--- START Entries ---

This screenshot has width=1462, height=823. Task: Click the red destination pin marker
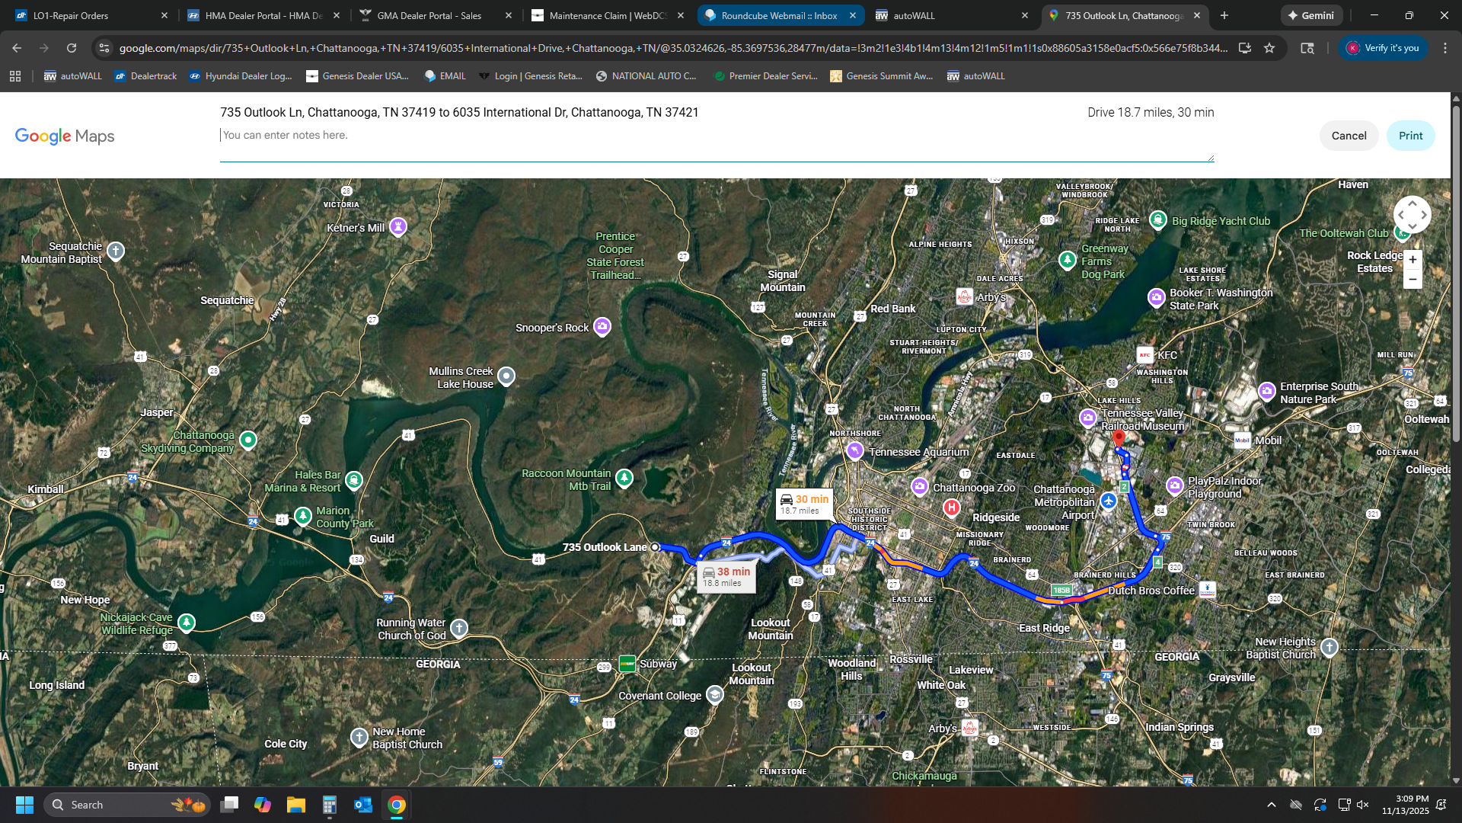[1119, 437]
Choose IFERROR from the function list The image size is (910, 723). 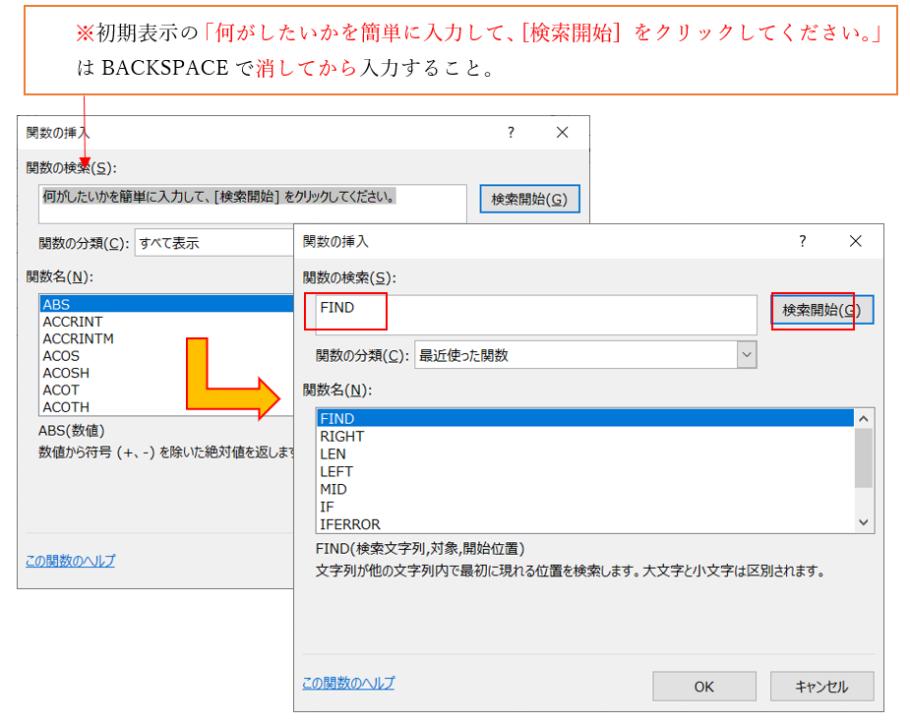[x=350, y=524]
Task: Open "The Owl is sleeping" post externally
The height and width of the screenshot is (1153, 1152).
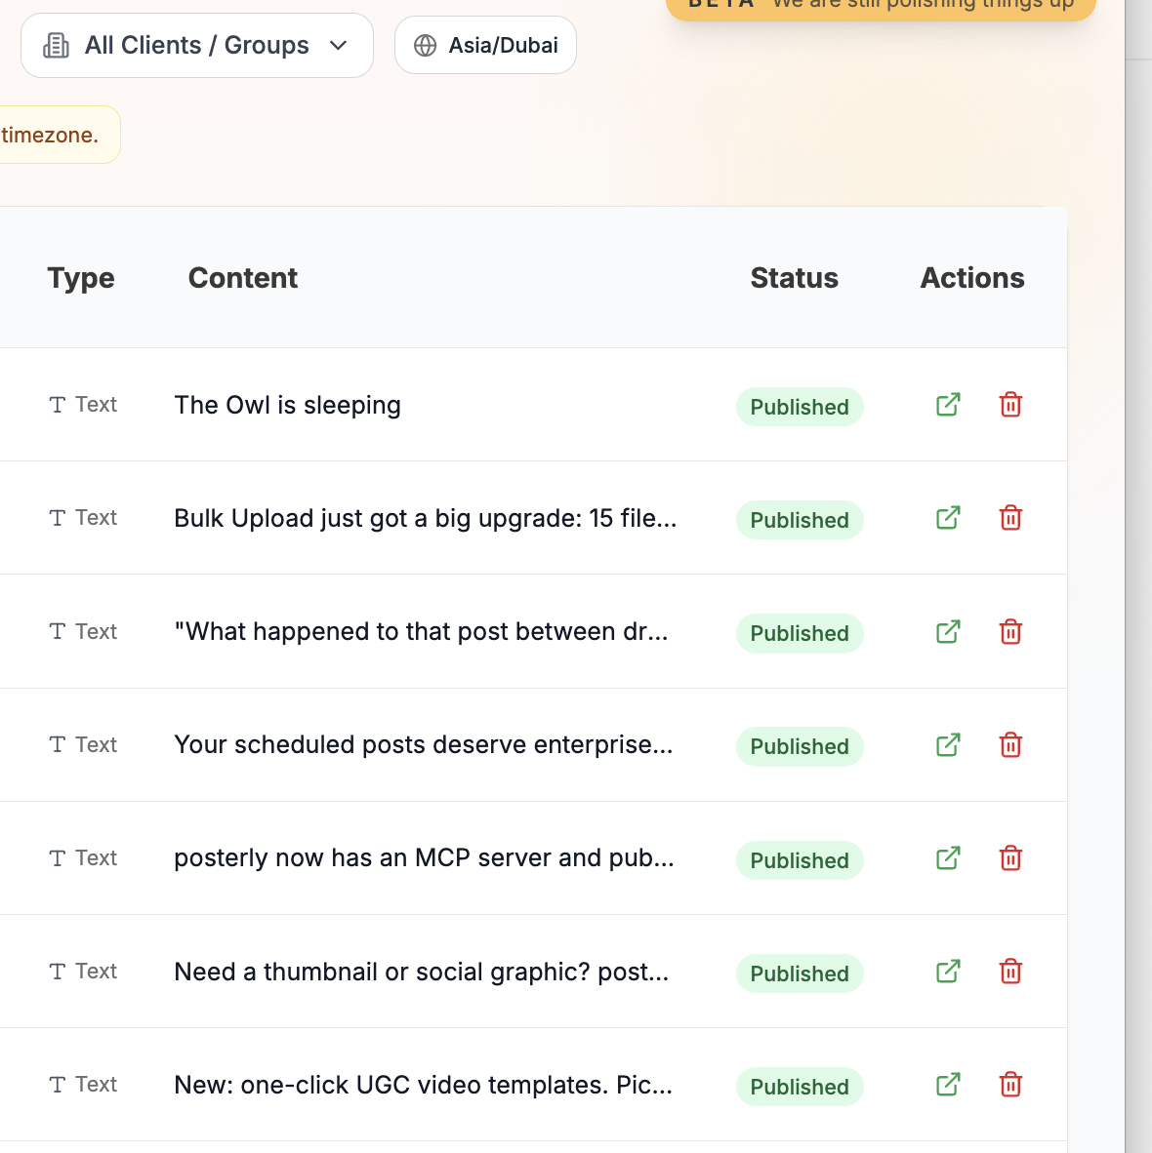Action: click(x=947, y=405)
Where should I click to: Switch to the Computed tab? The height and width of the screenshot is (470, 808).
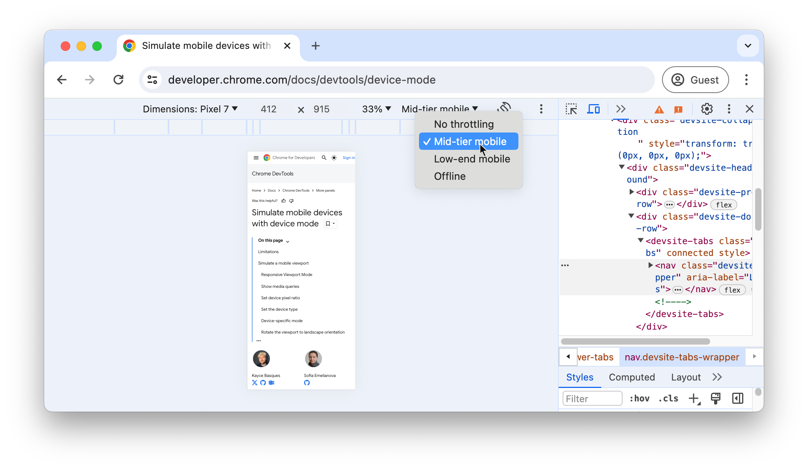(x=632, y=377)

--- END Entries ---

Exercise description: Rewrite the rows from the line containing "Where should I" down through the end of the rows, swapping "Computed" for "Styles" and keeping everything else the same. Omit the pictures from your answer.

Answer to the task:
Where should I click to: Switch to the Styles tab? The height and width of the screenshot is (470, 808).
(x=632, y=377)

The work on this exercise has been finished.